TO DO ▸
Starting at the line below with "Viewport: 600px width, 1000px" and stopping at the line with "At what coordinates", please print each line exactly, those two included, and skip every picture.
[MATERIAL SUPPLIED Boundary: Start]
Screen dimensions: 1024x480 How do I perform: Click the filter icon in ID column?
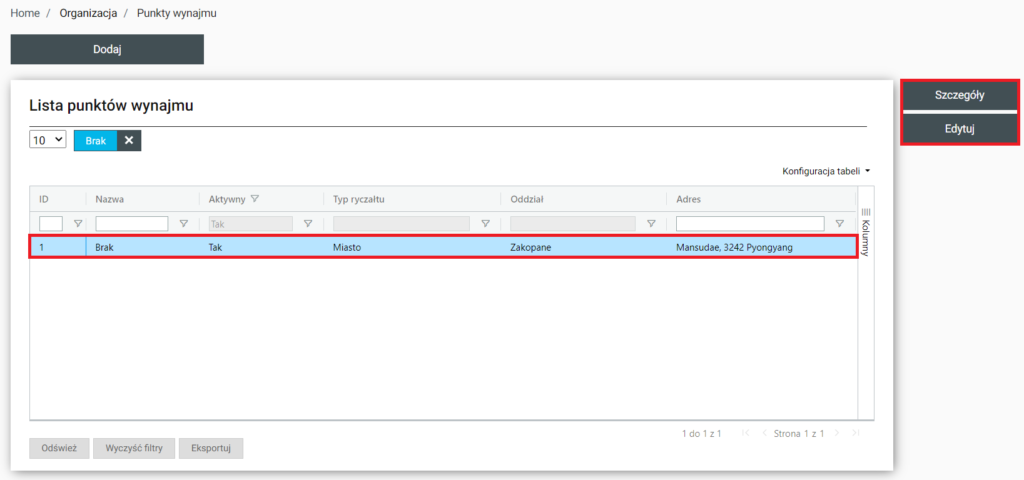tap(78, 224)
[MATERIAL SUPPLIED Boundary: End]
[MATERIAL SUPPLIED Boundary: Start]
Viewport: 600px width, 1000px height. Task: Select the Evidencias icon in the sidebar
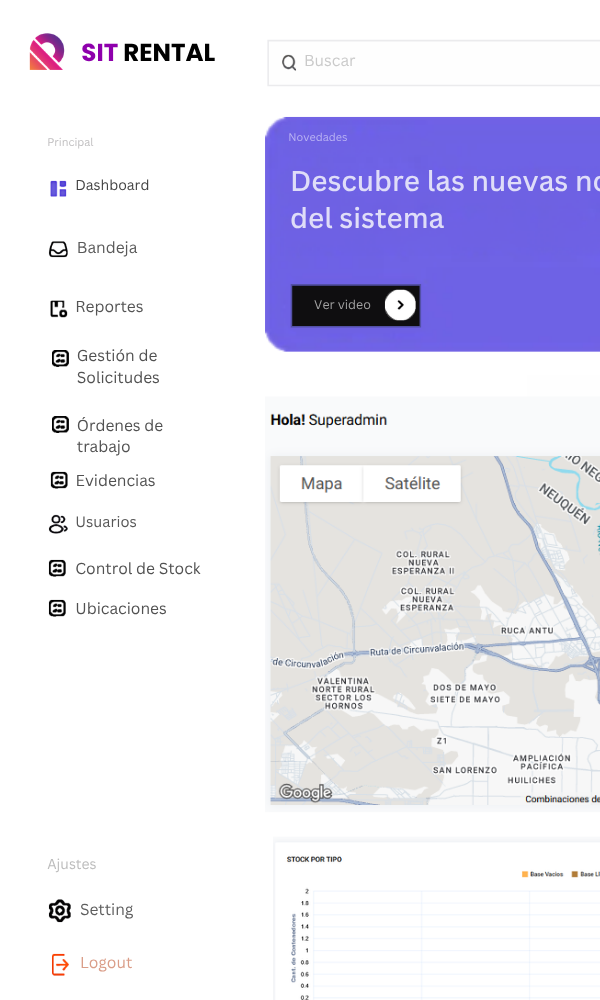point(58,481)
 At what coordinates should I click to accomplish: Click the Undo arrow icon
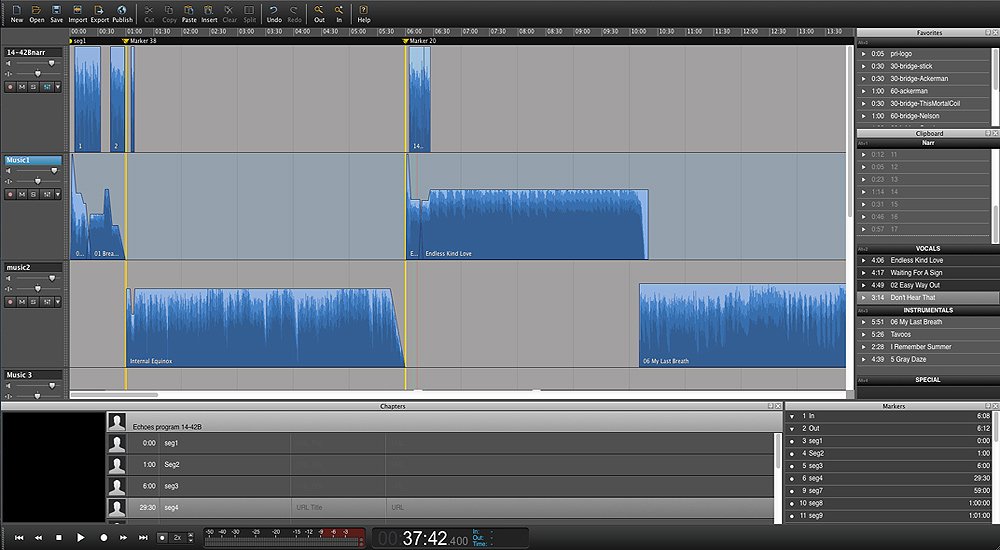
[MATERIAL SUPPLIED Boundary: End]
SOLUTION TO THE EXERCISE ▸
Viewport: 600px width, 1000px height. Task: Select the Evidencias icon in the sidebar
point(58,481)
 At what coordinates should I click to accomplish: Click the Undo arrow icon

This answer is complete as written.